Alf Poier zählt drei Freundinnen in unterschiedlichen Ländern

In der Liebe: Ein Freigeist

So konservativ Alf in seinen moralischen Werten ist, so freigeistig lebt der "physisch, psychisch und sexuell konstant unterforderte" Künstler in Liebesangelegenheiten. Freundin Jenny, eine frühere Miss Lateinamerika, die sechs Sprachen spricht, lebt in Costa Rica, eine zweite romantische Bekanntschaft wohnt in der Slowakei - und weil die beiden nicht immer wunschgemäß für ihn da sein konnten, "ist halt eine dritte dazugekommen. Die Frauen wissen alle voneinander. Es ist nicht einfach, aber wenn man mit jemandem herzverbunden ist, gibt es keine Eifersucht."

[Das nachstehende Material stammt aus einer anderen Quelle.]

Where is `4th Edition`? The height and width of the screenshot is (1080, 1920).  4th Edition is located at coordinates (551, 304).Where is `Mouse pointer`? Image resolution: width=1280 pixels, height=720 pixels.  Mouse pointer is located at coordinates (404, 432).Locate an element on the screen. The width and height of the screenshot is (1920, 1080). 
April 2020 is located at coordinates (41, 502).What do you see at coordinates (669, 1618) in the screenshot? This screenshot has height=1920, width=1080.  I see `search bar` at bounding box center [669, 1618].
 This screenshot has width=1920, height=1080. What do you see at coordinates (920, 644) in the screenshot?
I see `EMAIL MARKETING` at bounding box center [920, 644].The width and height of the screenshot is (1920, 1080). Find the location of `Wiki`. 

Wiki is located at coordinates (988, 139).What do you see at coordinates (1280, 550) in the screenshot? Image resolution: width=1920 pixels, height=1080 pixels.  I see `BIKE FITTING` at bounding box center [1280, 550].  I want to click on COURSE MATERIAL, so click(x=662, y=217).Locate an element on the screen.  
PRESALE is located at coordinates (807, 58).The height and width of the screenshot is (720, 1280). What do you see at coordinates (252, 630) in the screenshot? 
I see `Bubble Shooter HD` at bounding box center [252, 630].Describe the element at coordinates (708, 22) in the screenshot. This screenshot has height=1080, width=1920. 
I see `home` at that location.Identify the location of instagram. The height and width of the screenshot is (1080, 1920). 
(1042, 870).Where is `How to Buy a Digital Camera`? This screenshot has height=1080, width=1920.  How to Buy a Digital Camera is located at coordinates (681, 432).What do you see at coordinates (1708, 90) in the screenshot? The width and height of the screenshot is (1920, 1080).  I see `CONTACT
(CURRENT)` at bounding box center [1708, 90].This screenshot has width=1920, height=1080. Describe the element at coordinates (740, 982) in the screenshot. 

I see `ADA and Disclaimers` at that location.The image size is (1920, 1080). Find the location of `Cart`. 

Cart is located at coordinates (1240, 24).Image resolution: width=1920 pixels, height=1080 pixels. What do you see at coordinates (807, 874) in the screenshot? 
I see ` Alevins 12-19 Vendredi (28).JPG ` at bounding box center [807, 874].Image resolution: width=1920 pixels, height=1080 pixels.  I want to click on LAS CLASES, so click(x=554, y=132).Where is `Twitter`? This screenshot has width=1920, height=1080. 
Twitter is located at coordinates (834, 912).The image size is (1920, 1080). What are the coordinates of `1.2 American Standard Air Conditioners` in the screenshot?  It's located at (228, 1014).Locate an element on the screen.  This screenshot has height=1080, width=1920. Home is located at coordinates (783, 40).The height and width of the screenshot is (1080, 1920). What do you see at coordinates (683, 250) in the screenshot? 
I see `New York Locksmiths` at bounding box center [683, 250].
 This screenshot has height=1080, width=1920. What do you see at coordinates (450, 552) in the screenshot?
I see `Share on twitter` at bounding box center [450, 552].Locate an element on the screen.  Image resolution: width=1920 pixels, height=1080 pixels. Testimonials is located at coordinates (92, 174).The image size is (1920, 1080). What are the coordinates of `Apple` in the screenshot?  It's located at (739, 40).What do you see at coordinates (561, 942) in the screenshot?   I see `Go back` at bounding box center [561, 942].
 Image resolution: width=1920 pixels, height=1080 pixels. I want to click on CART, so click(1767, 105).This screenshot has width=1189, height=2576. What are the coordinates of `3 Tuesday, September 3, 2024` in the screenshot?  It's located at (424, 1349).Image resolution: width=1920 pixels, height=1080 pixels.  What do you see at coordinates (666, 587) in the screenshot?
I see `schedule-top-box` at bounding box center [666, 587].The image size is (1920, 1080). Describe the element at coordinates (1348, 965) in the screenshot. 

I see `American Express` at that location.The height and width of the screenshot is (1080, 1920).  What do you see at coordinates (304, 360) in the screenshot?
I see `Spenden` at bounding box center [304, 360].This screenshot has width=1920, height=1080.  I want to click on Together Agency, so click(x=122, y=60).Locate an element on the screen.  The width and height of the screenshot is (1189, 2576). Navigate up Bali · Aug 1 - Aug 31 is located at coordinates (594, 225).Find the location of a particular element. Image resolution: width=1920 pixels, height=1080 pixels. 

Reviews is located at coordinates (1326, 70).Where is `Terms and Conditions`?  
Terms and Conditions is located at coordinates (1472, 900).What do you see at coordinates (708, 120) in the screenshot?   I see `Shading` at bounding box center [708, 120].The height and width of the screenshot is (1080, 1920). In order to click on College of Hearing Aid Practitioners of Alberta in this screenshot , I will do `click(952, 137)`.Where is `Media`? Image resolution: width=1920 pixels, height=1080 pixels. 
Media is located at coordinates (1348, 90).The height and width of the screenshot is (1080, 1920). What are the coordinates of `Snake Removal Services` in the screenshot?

Die Beziehung zu Jenny weist Poier einen möglichen Weg in die Zukunft: "Ich habe mir in der Nähe von Cartago im Hochland von Costa Rica ein Grundstück gekauft. Dort wachsen meine eigenen Bananen und Guaven. Und vielleicht ziehe ich mich so wie damals Paul Gauguin zurück und schicke meine Gemälde nur noch mit der Post aus dem Dschungel."

Der Beitrag erschien ursprünglich im News 22/2021.